Not trusting google is fine, but people without the technical knowledge to operate a full blown laptop could hire someone they trust to manage a forked chromebook for them.
Re: (Score:2)
Free people use their private BBS,
..on their own..
Only one particular Linux distro (Score:5, Informative)
First let me establish to what extent I am qualified or not to address this question:
I've been a security professional for 20 years. Most of that time I used Linux exclusively. Recently I've also started using Mac. You'll find my name in the kernel change log.
There are three main areas of security; confidentially, integrity, and availability. Most of the time when people say "security" they mean confidentially first, with some thought to integrity, and they rarely think of availability. For confidentiality and integrity, the top two things an OS can do to help is limit the attack surface (such as not running unnecessary daemons or other software) and provide quick, reliable updates. The only code that can't possibly be hacked is code that isn't there, so the most secure system is the most minimal system. Real-life attacks use known vulnerabilities 99.99% of the time, so quick, automatic updates to resolve known issues are very important.
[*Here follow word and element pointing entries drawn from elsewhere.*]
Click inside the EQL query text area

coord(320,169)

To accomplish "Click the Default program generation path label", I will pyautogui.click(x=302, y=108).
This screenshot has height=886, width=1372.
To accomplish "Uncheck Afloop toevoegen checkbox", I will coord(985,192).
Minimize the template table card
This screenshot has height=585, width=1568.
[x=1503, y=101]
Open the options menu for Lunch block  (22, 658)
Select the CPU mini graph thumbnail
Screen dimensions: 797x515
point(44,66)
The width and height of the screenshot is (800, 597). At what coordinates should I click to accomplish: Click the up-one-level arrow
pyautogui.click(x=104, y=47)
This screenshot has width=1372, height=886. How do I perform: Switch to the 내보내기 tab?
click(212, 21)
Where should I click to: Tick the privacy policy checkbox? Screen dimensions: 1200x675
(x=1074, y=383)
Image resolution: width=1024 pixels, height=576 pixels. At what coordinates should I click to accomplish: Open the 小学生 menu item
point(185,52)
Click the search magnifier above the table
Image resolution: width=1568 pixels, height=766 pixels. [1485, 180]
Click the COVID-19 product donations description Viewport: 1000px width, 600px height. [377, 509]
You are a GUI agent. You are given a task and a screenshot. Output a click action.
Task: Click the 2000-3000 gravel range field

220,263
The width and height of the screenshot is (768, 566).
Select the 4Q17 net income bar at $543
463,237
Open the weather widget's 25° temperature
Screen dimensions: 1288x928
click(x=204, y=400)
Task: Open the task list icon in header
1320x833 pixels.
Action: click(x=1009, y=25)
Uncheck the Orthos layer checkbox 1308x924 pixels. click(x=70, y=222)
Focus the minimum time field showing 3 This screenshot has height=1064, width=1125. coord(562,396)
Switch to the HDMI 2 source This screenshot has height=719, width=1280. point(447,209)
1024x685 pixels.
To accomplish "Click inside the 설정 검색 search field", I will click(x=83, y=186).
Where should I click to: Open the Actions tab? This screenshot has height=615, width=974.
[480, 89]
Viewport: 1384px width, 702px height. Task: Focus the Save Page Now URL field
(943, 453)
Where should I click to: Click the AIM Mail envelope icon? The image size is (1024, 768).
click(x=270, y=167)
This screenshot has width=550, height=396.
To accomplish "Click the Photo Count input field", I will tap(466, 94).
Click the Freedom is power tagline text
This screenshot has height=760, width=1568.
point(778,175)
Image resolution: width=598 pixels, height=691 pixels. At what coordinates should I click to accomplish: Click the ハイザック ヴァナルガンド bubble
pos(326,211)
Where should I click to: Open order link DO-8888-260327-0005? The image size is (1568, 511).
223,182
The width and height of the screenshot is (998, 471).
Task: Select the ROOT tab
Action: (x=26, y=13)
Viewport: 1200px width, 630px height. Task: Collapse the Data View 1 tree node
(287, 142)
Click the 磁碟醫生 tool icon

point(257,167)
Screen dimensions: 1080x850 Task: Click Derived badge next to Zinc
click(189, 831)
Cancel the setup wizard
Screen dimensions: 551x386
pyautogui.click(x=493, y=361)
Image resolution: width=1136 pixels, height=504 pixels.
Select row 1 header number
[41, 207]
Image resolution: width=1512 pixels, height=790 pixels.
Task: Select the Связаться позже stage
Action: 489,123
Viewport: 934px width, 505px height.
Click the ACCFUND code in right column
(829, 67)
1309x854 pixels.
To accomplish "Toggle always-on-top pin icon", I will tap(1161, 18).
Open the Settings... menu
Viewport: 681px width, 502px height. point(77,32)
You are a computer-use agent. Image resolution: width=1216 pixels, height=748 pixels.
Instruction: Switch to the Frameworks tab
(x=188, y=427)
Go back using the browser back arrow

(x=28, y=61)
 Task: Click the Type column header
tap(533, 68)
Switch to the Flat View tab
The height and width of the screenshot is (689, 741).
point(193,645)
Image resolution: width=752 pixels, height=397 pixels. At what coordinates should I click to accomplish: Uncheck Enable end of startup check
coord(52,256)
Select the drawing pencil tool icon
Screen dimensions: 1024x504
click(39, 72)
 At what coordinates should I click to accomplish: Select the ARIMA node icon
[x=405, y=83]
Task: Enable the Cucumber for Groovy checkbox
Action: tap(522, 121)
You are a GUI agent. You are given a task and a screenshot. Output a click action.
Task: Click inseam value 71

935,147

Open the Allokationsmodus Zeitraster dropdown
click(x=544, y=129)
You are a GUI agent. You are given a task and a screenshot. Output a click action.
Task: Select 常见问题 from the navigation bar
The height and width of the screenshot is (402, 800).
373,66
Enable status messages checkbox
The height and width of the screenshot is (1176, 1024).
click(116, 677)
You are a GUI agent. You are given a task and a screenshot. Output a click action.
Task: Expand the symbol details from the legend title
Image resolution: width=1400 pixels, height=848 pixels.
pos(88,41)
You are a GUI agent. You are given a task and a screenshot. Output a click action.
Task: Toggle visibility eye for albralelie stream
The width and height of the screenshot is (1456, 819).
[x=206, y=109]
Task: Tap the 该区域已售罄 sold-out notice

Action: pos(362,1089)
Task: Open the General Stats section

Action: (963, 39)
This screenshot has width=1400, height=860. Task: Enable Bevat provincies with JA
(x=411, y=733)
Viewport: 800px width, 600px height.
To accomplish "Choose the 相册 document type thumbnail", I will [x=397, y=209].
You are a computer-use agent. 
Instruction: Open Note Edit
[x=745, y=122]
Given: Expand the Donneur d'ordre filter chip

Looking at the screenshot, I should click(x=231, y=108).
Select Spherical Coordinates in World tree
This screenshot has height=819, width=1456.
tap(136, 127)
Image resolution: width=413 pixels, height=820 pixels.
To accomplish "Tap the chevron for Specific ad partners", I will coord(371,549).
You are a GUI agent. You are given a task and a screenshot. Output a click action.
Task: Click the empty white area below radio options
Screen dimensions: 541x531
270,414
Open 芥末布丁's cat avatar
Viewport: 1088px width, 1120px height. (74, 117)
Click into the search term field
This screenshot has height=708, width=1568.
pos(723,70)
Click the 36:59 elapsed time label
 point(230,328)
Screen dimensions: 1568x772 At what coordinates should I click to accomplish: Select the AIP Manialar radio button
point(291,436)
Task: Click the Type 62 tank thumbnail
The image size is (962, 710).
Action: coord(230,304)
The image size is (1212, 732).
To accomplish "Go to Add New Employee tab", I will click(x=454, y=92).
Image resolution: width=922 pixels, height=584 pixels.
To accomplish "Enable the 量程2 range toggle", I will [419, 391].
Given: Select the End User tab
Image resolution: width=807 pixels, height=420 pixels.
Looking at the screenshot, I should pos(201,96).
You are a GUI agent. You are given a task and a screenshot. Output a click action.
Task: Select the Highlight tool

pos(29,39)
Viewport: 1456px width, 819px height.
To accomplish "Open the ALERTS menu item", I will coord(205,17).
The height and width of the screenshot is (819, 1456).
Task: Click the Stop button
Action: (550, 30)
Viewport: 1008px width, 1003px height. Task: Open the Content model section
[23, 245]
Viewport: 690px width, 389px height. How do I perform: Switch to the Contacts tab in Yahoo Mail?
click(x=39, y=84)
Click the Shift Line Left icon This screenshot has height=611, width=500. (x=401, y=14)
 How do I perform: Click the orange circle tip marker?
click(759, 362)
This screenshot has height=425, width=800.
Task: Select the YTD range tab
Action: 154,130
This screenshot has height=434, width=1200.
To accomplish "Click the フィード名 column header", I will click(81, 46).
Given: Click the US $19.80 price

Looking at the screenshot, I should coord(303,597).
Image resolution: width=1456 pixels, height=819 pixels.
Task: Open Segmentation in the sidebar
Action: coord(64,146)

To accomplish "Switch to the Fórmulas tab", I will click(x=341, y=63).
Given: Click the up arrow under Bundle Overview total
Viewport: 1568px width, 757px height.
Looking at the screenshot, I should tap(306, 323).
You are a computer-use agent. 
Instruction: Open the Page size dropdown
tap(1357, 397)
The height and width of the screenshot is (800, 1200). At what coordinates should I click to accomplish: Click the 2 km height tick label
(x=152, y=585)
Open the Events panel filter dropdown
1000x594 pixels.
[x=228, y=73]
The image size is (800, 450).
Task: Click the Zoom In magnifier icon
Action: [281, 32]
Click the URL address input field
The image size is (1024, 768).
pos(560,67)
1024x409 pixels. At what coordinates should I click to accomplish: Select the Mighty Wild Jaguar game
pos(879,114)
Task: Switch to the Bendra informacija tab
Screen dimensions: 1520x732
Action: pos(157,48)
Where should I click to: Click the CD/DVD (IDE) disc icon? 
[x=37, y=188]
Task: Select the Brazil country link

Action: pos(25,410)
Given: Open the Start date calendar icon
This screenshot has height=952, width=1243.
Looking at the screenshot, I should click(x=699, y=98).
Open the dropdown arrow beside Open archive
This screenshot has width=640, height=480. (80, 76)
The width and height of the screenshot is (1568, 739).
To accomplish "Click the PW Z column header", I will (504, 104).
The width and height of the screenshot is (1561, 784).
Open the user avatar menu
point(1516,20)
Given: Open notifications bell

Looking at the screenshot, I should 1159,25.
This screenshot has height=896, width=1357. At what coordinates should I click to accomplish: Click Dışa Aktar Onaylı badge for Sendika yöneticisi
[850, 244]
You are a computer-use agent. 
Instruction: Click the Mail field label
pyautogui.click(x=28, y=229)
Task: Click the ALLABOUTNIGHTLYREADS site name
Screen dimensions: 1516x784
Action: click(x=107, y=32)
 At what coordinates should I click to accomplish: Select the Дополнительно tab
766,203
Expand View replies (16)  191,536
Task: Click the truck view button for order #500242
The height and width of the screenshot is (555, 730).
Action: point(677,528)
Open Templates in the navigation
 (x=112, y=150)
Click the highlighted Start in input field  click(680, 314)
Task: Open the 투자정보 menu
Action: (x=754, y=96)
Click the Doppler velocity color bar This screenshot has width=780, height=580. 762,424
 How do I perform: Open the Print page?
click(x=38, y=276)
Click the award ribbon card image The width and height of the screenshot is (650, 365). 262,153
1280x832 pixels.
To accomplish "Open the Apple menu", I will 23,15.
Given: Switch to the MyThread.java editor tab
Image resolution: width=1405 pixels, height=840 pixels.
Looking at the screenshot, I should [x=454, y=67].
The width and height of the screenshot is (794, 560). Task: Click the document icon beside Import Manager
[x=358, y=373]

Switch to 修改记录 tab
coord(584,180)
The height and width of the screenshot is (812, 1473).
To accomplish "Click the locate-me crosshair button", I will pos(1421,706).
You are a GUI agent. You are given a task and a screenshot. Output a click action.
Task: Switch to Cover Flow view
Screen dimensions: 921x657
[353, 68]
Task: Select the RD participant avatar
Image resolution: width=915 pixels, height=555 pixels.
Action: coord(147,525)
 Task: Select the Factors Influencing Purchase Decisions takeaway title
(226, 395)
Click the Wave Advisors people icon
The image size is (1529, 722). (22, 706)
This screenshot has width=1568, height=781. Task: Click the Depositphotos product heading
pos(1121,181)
There is one Linux distribution that stands out for avoiding any unnecessary code (and potential vulnerabilities) and providing quick, reliable updates. That distribution is ChromeOS. It's well ahead of the others. It would be rather difficult indeed to set up a general-purpose distribution such as Ubuntu, which is made to support servers of all kinds, all kinds of workstations, etc, to be as secure as Chrome OS.
The third leg of security is availability. If the features and functions you need aren't available on ChromeOS, it won't work for you. Normally we think of availability as "not subject to denial of service or random crashes", but if the service you need is denied by the creator of the OS, that has the same effect as a denial of service attack.
ChromeOS is therefore well ahead of any general-purpose OS in terms of security - for users who don't need anything ChromeOS doesn't provide. That's a LOT of people. It even suits my needs while traveling because my travel device only needs to SSH to my main machines, and provide a web browser.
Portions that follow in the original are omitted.